# Horsepower ratings (125cc motorcycle 33 hp!!! 123 cc chainsaw 8 hp)



## hardhat (Jan 17, 2012)

My partner today was talking about his 125cc motorcycle made 36hp at the rear wheel. I said no way and looked it up and the yz125 yamaha was rated at 33hp at the rear wheels. How is the possible when the 3120xp only makes 8.4 hp IIRC?

Any thoughts on this. Perhaps water cooling allows you to dissipate heat faster and thus make more power for longer, but I can't see it quadrupling power producing ability. I just don't get it. Can anyone explain this?


Larry


----------



## 7hpjim (Jan 17, 2012)

Longer stroke me thinks:eek2:


----------



## funky sawman (Jan 17, 2012)

Tune pipe, better carbs, and usually higher compression on bike engines, thats why:msp_thumbup:


----------



## 7hpjim (Jan 17, 2012)

You got Cape Buffalo in Idaho?:hmm3grin2orange:


----------



## hardhat (Jan 17, 2012)

funky sawman said:


> Tune pipe, better carbs, and usually higher compression on bike engines, thats why:msp_thumbup:



Cr 8.6:1 on yz 125. I think this is in line with the chainsaws. 54mm x 54 mm bore and stroke 124 cc

3120 xp has a 60mm bore and 42mm stroke. 118cc.

These numbers are different, but I cant see this counting for 4 fold increase in horsepower.

Any how, why don't they do a little tweaking on the saw motor and double its output if indeed this is all that is different?


----------



## BloodOnTheIce (Jan 17, 2012)

125cc modern MX motor has the advantage of. 
-Boost ports
-Case induction
-Reed valves
-Tuned pipes
-34 to 38mm carbs
-Power Valves
-Full circle cranks
-Thin ring pistons


----------



## mowoodchopper (Jan 17, 2012)

totaly diff engine, water cooled, reed valve, variable exhaust valve size, pipe, carb etc chainsaws are very weight limited on what the can do,and size, you dont want a pipe and a big carb with a huge air box on a work saw


----------



## blsnelling (Jan 17, 2012)

Yup, all of the above.

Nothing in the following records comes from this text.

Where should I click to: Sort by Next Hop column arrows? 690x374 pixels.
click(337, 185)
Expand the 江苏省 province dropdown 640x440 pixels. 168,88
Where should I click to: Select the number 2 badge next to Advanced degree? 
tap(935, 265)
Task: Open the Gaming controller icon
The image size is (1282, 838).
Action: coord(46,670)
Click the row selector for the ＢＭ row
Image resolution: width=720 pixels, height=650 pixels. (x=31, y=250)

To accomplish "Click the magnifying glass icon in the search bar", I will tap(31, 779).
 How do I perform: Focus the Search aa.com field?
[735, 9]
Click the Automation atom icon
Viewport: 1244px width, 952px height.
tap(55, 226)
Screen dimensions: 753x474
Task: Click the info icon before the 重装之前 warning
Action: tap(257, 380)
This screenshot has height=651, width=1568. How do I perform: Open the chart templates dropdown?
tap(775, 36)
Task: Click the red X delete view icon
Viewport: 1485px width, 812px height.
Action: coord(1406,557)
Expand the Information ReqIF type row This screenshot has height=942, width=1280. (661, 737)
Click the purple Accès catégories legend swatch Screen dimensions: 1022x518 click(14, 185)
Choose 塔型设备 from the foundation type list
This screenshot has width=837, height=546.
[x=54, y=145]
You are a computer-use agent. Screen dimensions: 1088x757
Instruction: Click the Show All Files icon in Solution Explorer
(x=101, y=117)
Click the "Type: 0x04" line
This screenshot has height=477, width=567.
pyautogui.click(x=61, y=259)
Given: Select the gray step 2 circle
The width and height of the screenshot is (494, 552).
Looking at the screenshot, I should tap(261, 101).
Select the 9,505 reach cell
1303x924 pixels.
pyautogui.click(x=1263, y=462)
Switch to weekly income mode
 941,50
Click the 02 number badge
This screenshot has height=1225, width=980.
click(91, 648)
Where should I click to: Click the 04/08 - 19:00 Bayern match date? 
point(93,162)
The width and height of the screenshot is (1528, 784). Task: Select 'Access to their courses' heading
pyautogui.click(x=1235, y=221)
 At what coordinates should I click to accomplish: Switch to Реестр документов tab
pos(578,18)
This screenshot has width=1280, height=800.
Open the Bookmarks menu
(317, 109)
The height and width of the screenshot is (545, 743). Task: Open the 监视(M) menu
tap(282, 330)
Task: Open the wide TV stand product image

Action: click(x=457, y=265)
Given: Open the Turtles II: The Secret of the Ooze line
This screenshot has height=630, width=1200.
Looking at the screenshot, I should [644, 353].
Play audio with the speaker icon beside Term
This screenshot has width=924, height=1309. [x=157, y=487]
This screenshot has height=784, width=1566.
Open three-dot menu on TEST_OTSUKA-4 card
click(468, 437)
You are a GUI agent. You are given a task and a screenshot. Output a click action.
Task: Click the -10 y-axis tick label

A lot of compromises are made to fit the package of a chainsaw.


----------



## 7hpjim (Jan 17, 2012)

BloodOnTheIce said:


> 125cc modern MX motor has the advantage of.
> -Boost ports
> -Case induction
> -Reed valves
> ...



WOW he stayed @ a Holiday Inn Express last night!!:hmm3grin2orange:


----------



## Hank Chinaski (Jan 17, 2012)

besides, who the hell want's knobbies on their chainsaw??


----------



## funky sawman (Jan 17, 2012)

7hpjim said:


> You got Cape Buffalo in Idaho?:hmm3grin2orange:



Aint got no buffler up here but we do have griz...


----------



## 7hpjim (Jan 17, 2012)

funky sawman said:


> Aint got no buffler up here but we do have griz...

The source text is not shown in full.